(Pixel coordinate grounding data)

● ● ● ● ● ● ●

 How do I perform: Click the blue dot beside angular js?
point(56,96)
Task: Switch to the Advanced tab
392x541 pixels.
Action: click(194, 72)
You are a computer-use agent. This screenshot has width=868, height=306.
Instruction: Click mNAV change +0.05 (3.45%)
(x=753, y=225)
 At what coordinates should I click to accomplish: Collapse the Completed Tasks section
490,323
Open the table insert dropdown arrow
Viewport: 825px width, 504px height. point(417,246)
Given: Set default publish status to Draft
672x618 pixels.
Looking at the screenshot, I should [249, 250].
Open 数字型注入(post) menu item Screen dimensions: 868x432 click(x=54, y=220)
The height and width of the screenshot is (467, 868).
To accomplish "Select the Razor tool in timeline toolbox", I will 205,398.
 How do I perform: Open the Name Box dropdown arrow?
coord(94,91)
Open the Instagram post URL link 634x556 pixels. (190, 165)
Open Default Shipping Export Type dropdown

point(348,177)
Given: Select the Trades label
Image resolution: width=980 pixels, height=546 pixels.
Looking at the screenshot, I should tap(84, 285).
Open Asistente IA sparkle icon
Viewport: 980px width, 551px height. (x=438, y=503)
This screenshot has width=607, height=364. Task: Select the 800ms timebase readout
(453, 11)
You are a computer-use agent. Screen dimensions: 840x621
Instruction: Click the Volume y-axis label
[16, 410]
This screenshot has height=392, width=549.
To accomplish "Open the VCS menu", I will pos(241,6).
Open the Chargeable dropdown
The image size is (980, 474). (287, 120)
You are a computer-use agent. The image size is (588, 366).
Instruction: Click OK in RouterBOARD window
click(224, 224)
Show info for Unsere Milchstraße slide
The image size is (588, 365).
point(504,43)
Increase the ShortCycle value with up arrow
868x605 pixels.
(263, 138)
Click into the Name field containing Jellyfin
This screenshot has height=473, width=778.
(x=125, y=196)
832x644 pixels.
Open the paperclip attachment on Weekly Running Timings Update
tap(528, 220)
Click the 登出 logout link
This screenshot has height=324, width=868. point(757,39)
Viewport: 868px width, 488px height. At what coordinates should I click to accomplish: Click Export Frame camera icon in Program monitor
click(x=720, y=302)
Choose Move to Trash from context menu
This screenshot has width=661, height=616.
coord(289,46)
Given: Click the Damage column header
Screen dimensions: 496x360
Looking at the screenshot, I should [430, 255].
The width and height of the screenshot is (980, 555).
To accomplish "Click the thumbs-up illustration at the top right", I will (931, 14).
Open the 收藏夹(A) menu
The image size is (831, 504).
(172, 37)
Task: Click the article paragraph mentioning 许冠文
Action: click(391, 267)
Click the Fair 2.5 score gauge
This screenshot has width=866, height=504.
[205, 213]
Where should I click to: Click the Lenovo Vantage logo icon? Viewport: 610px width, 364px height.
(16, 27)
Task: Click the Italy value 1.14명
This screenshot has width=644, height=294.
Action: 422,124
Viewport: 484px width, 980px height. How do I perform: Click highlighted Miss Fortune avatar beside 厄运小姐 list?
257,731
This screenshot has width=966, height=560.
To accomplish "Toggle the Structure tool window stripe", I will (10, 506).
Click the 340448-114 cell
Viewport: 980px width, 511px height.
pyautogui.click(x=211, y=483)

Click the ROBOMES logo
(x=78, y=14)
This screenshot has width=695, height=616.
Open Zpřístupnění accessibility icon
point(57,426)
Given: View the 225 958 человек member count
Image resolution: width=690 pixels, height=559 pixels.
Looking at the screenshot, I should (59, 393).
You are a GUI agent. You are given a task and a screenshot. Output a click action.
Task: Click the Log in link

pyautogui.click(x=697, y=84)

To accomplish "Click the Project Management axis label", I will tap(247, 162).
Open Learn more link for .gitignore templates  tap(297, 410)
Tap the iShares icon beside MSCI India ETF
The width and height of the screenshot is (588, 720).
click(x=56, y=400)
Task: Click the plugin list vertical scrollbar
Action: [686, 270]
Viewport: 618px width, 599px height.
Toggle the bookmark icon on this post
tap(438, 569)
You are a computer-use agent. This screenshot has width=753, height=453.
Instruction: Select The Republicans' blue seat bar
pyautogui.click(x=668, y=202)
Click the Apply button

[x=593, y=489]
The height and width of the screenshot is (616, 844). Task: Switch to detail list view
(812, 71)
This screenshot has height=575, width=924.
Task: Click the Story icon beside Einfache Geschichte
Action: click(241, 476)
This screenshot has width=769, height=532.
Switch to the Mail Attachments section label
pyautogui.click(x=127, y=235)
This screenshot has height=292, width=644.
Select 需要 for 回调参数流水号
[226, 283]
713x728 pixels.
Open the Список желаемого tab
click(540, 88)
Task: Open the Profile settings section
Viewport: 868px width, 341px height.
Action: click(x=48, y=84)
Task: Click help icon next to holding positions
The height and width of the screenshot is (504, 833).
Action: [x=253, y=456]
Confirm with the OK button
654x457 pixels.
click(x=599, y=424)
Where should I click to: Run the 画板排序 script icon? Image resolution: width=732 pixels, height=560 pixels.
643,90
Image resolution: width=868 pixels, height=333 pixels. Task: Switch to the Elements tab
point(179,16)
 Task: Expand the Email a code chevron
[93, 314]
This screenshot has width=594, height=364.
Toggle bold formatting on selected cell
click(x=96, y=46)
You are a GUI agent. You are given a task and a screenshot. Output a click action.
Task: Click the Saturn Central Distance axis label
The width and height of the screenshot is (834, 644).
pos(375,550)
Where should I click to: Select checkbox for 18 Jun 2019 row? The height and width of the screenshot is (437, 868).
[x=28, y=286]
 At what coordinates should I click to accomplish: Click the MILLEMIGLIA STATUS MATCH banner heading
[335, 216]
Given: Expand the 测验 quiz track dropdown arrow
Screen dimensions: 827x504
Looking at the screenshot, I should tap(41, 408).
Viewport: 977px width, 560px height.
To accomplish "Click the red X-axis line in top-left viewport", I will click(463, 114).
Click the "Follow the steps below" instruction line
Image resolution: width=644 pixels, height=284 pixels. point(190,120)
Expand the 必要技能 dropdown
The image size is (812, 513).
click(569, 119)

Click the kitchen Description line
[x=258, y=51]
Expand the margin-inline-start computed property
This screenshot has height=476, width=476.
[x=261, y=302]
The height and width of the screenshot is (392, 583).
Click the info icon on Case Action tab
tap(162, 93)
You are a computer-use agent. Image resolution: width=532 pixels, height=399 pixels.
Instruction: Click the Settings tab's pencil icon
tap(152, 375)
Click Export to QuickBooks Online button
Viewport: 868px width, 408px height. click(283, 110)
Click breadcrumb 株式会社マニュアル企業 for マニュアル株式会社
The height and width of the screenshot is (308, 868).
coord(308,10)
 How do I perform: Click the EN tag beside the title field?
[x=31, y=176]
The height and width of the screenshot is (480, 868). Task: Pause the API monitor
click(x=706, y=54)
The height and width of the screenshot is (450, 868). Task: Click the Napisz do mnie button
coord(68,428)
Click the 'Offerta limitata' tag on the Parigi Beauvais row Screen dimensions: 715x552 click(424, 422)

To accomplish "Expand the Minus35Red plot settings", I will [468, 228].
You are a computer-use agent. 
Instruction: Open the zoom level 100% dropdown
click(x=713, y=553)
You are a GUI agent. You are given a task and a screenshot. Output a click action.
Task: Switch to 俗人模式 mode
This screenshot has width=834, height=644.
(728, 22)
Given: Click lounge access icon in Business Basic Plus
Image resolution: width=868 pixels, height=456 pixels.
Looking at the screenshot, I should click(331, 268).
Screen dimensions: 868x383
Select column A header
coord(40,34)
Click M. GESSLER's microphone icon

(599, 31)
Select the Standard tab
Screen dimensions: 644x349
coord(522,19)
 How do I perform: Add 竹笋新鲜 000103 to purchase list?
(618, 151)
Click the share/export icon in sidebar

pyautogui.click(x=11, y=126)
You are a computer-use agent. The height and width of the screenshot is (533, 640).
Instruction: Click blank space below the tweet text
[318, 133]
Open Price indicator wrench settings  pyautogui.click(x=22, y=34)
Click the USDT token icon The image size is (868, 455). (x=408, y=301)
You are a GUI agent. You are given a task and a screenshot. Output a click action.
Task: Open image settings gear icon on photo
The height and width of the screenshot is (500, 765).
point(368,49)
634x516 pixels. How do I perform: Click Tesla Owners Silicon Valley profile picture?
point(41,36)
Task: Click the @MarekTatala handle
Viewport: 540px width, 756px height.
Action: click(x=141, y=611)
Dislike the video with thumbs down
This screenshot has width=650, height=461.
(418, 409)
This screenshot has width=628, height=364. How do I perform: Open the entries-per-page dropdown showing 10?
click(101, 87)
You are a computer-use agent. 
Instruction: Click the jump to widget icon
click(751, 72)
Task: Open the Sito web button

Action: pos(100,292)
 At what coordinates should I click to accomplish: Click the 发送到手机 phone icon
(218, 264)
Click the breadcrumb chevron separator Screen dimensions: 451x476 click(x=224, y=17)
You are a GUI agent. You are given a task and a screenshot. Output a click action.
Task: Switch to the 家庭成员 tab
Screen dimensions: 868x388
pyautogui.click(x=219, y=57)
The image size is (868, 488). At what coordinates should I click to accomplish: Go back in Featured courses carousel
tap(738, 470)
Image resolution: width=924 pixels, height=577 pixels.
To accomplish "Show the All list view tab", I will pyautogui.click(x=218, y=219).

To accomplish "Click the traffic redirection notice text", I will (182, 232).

● ● ● ● ● ● ●

-- Assigned task --
Look through the entries above and report each line where the string "tool" occurs.

-- Task response --
To accomplish "Select the Razor tool in timeline toolbox", I will 205,398.
To accomplish "Toggle the Structure tool window stripe", I will (10, 506).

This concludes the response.